Así, el socialista ha indicado que "es bueno que salgan a decir 'cuidado', porque me preocupa Tomelloso, no puede ser con los muertos que hemos tenido. Ese día decidí que me iba a ver con todo referente social posible, para que salga a decir que esto no ha sido una broma, que esto es muy serio.

"Para mi, el héroe que yo tengo en la cabeza estos días es el que recibe el premio Príncipe de Asturias, el médico. Pero los jóvenes escuchan a quien escuchan", ha concluido el ministro.
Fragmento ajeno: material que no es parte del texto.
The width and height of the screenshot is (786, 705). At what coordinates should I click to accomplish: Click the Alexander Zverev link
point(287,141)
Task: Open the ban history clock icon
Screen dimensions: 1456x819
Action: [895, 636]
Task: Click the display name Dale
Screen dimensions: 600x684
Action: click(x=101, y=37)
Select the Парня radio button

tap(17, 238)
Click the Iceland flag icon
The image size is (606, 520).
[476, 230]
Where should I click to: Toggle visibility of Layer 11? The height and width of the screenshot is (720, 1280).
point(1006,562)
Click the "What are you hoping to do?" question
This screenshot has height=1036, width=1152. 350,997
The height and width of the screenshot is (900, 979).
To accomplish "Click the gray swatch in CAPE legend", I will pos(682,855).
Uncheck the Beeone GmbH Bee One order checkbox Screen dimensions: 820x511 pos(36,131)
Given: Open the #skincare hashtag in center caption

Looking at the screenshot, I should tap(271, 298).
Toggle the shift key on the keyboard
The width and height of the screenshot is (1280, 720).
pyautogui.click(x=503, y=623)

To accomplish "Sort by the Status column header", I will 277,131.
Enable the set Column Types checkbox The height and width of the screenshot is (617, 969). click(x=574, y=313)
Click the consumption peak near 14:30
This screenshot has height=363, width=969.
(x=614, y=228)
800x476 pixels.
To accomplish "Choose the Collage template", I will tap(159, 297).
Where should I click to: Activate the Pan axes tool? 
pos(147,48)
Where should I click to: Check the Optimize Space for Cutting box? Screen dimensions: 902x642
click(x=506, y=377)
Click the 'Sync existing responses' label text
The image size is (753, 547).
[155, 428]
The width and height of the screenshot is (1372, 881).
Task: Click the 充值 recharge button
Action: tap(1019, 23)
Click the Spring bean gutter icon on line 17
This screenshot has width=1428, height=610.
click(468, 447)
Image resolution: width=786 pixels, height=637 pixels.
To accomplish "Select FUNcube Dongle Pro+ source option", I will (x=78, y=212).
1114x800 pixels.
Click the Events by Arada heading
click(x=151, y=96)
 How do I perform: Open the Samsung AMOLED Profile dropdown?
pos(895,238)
Otras fiestas que se saltan la ley

Lo cierto es que en diferentes puntos de España se han registrado casos de una gran irresponsabilidad. En Madrid, por ejemplo, la Policía Nacional tuvo que desalojar un local en el que se celebraba una fiesta de reapertura con 150 personas en su interior, sin guardar las distancias y en la que los asistentes compartían bebidas y cachimbas. A las puertas de la discoteca se concentraban otras 85 personas, 70 de las cuales aseguraban que tenían reserva en el bar.

En Hospitalet de Llobregat los Mossos d'Esquadra han denunciado a un hombre de 31 años que creó un bar clandestino en su propio piso: ofrecía comida para llevar y aceptando reservas para comer dentro del domicilio.

Cuando los agentes se personaron en el lugar encontraron un congelador de tamaño industrial, seis mesas y varias sillas apiladas.